“Moreover, brethren, I would not that ye should be ignorant, how that all our fathers were under the cloud, and all passed through the sea; And were all baptized unto Moses in the cloud and in the sea; And did all eat the same spiritual meat; And did all drink the same spiritual drink: for they drank of that spiritual Rock that followed them: and that Rock was Christ.” (1 Corinthians 10:1-4)
Moses, as a type-of-Christ, led the Children of Israel out of Egypt to the Red Sea. There, they appeared trapped by Pharaoh’s pursuing army on the one side and the deep sea on the other. It looked like curtains for the Hebrew children. They could either die by the sword or drown in the sea.
When the sea miraculously opened up, forming a passage of dry ground between gigantic walls of water, it must have been a daunting sight. It certainly wasn’t an inviting one. Who would want to take a chance of “passing through the sea” when they knew that the walls of water could collapse at any moment? Still, Moses led the people into this place of pending death.
Surprisingly, the people’s following of Moses into “the sea”—the place of death—did not result in their death. Instead, it resulted in the death of the Egyptians, the Hebrews’ enemy and former enslaver. The Hebrews actually emerged from the sea to enjoy a new life of liberty and miraculous provision. In their new life, the people were divinely guided and supernaturally sustained. They were guided by a “cloud,” as well as sustained by “spiritual meat” (manna from heaven) and “spiritual drink” (water from “the Rock”).
When we follow Christ, of whom Moses was but a type and shadow, into the waters of baptism—the place of death—it is not us who dies. Instead, it is sin, our enemy and former enslaver, that meets its “Waterloo.” We actually emerge from the waters of baptism into a new life of liberty and abundance. In our new life, it is Christ, our “Rock,” who divinely guides and miraculously sustains us.
As we emerge from the waters of baptism into the wilderness of this world on route to God’s Promised Land, we can count on Christ to guide us as the “Shepherd of our souls” (1 Peter 2:25) and to sustain us as both our “spiritual meat”—“the bread which came down from heaven” (John 6:51)—and our “spiritual drink”—“the living water” (John 7:37-38). Though we presently find ourselves in the parched and barren wilderness of a fallen world, we need never fear an aimless life nor an unquenchable or unsatisfiable spiritual thirst or hunger, since ours is the continuous presence of Christ, our accompanying and ever-present “Rock” (Hebrews 13:5).

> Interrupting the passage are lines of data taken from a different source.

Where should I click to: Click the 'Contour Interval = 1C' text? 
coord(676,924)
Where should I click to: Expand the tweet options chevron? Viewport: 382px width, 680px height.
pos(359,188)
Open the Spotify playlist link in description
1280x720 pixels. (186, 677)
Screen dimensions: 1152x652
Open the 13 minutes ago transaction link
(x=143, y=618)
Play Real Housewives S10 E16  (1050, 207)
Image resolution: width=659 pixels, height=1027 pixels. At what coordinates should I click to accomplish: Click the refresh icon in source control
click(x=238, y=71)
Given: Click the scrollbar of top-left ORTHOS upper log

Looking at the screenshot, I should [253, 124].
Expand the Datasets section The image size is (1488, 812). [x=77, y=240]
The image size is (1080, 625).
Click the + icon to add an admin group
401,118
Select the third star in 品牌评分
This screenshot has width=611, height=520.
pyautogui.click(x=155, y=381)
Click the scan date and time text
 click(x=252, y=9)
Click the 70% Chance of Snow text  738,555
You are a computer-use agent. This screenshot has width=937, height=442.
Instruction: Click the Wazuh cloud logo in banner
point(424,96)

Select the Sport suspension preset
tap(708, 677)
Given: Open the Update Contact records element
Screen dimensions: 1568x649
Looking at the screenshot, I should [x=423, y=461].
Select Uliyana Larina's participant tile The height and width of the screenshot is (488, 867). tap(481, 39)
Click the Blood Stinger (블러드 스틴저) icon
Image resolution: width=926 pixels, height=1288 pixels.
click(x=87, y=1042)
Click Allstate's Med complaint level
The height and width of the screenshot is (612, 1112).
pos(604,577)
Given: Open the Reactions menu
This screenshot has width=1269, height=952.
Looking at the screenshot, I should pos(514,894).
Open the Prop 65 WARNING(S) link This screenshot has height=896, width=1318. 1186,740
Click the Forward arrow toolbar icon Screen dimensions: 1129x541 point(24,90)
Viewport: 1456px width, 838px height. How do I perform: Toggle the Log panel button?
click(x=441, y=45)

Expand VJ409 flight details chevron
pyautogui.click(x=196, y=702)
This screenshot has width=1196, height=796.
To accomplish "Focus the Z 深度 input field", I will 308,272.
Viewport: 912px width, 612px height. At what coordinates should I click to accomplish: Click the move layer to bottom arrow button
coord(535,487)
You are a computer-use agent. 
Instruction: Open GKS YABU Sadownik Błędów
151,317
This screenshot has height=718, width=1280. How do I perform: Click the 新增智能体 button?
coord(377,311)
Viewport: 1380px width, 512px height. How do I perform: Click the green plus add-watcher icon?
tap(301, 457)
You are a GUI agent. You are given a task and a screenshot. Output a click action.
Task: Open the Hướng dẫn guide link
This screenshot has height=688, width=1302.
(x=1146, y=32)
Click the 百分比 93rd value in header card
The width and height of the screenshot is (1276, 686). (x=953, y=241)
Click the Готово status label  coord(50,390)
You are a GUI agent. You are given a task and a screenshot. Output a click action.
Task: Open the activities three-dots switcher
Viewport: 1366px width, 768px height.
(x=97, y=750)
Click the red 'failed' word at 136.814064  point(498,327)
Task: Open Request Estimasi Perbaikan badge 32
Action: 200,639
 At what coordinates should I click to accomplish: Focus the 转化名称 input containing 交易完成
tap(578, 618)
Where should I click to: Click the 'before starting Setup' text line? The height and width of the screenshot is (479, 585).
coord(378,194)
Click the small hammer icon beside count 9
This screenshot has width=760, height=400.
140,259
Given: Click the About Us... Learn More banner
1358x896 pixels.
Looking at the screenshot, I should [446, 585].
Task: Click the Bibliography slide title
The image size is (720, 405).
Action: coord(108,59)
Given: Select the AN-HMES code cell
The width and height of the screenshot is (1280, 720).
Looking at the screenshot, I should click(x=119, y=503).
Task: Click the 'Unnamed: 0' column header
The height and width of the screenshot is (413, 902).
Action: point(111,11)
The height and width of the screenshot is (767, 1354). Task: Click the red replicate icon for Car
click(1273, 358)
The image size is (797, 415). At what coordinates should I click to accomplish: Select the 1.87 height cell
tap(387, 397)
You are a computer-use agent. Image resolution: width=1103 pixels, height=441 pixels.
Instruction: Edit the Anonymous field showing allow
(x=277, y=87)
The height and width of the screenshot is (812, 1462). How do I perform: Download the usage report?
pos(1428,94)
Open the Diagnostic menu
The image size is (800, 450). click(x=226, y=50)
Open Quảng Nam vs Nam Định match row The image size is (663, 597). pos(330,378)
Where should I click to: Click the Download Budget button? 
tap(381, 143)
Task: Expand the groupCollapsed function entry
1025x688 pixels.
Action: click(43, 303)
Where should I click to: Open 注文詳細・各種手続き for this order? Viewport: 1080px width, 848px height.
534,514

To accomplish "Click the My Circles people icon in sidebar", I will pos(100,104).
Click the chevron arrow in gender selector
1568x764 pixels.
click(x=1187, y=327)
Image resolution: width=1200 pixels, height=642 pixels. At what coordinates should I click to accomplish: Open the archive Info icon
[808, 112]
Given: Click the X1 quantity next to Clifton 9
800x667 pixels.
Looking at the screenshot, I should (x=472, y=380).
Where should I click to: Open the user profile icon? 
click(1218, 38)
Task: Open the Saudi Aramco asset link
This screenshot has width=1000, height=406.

At the Red Sea, it was the Egyptians, not the Israelites, who actually got wet. Whereas the Israelites emerged from the sea into newness of life, the Egyptians were left behind in their watery grave. Likewise, it is our outer man, not our inner man, who gets wet at our baptism. Whereas our inner man emerges from the baptismal waters into newness of life, our old man is left behind in his watery grave.